Islamic Architecture

Islamic architecture encompasses a wide range of both secular and religious styles. The chief Islamic architectural example is the mosque. A specifically recognizable Islamic architectural manner emerged shortly after Muhammad'south time that incorporated Roman building traditions with the improver of localized adaptations of the former Sassanid and Byzantine models.

Early Mosques

The Islamic mosque has historically been both a place of prayer and a community meeting space. The early mosques are believed to be inspired by Muhammad'southward dwelling house in Medina, which was the first mosque.

The Keen Mosque of Kairouan (in Tunisia) is one of the best preserved and most significant examples of early on peachy mosques. Founded in 670, it contains all of the architectural features that distinguish early on mosques: a minaret , a large courtyard surrounded past porticos , and a hypostyle prayer hall.

This is a current-day photo of the dome of the mihrab (ninth century) in the Great Mosque of Kairouan.

Dome of the mihrab (9th century) in the Peachy Mosque of Kairouan, also known as the Mosque of Uqba, in Kairouan, Tunisia: This is considered to exist the ancestor of all the mosques in the western Islamic world.

Ottoman Mosques

Ottoman mosques and other compages beginning emerged in the cities of Bursa and Edirne in the 14th and 15th centuries, developing from earlier Seljuk Turk architecture, with additional influences from Byzantine, Western farsi, and Islamic Mamluk traditions.

Sultan Mehmed II would later fuse European traditions in his rebuilding programs at Istanbul in the 19th century. Byzantine styles equally seen in the Hagia Sophia served as especially important models for Ottoman mosques, such as the mosque constructed by Sinan.

Building reached its peak in the 16th century when Ottoman architects mastered the technique of edifice vast inner spaces surmounted by seemingly weightless yet incredibly massive domes , and accomplished perfect harmony between inner and outer spaces, as well equally articulated light and shadow.

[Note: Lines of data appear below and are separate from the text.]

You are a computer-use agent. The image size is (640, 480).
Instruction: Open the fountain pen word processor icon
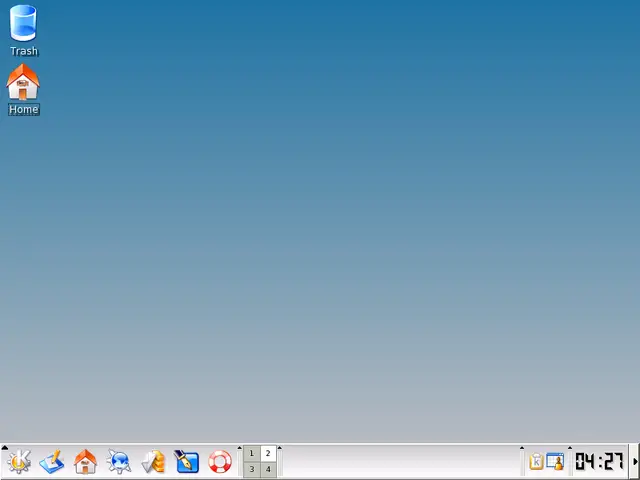(187, 462)
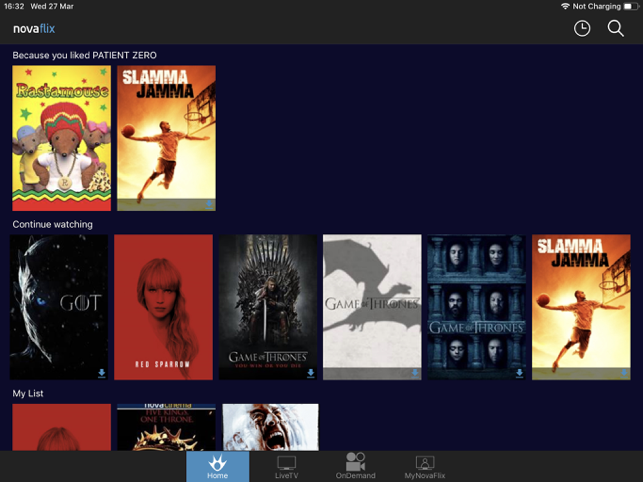Open the Rastamouse poster
Image resolution: width=643 pixels, height=482 pixels.
point(61,138)
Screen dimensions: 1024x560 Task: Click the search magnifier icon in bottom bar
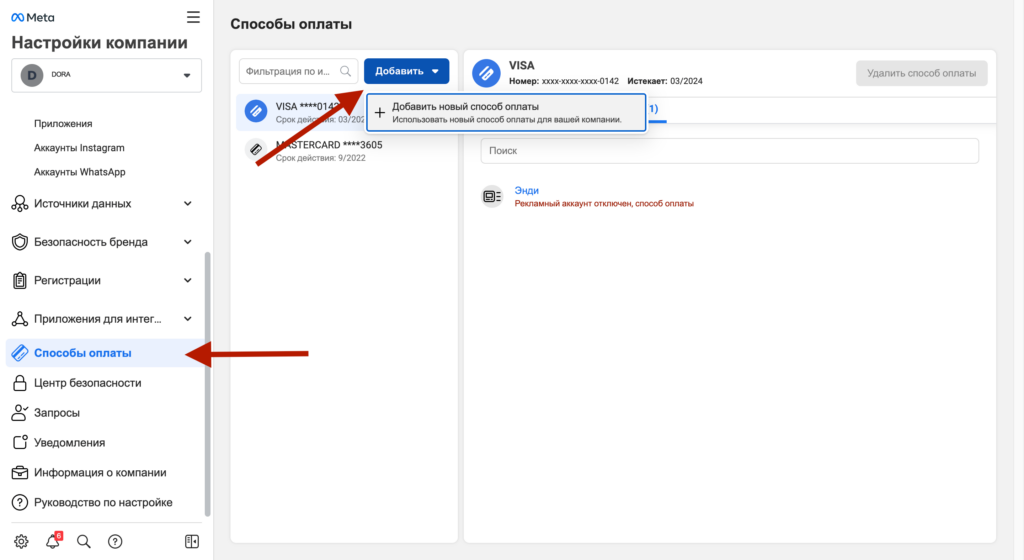84,541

They incorporated vaults , domes, foursquare dome plans, slender corner minarets, and columns into their mosques, which became sanctuaries of transcendently aesthetic and technical residual, as may be observed in the Blue Mosque in Istanbul, Turkey.

This is a photo of the Blue Mosque. In the center is a large dome, beneath are several smaller domes. All together, they form a triangular or pyramid shape. There are three slender minarets on either side of the domes.

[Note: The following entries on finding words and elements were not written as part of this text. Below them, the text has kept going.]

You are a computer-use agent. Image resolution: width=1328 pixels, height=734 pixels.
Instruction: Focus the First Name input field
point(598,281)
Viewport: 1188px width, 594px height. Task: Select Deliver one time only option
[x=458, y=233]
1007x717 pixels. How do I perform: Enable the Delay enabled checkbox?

The Blue Mosque, Istanbul, Turkey: The Blueish Mosque represents the culmination of Ottoman structure with its numerous domes, slender minarets and overall harmony.

Architecture flourished in the Safavid Dynasty , attaining a high point with the building programme of Shah Abbas in Isfahan, which included numerous gardens, palaces (such equally Ali Qapu), an immense bazaar, and a large purple mosque. Isfahan, the capital  of both the Seljuk and Safavid dynasties, bears the virtually prominent samples of the Safavid architecture, such as the the Imperial Mosque, which was constructed in the years after Shah Abbas I permanently moved the capital there in 1598.

This photo shows the Imperial Mosque, Isfahan, Iran. It is panorama that displays the architecture, including a large blue-domed mosque.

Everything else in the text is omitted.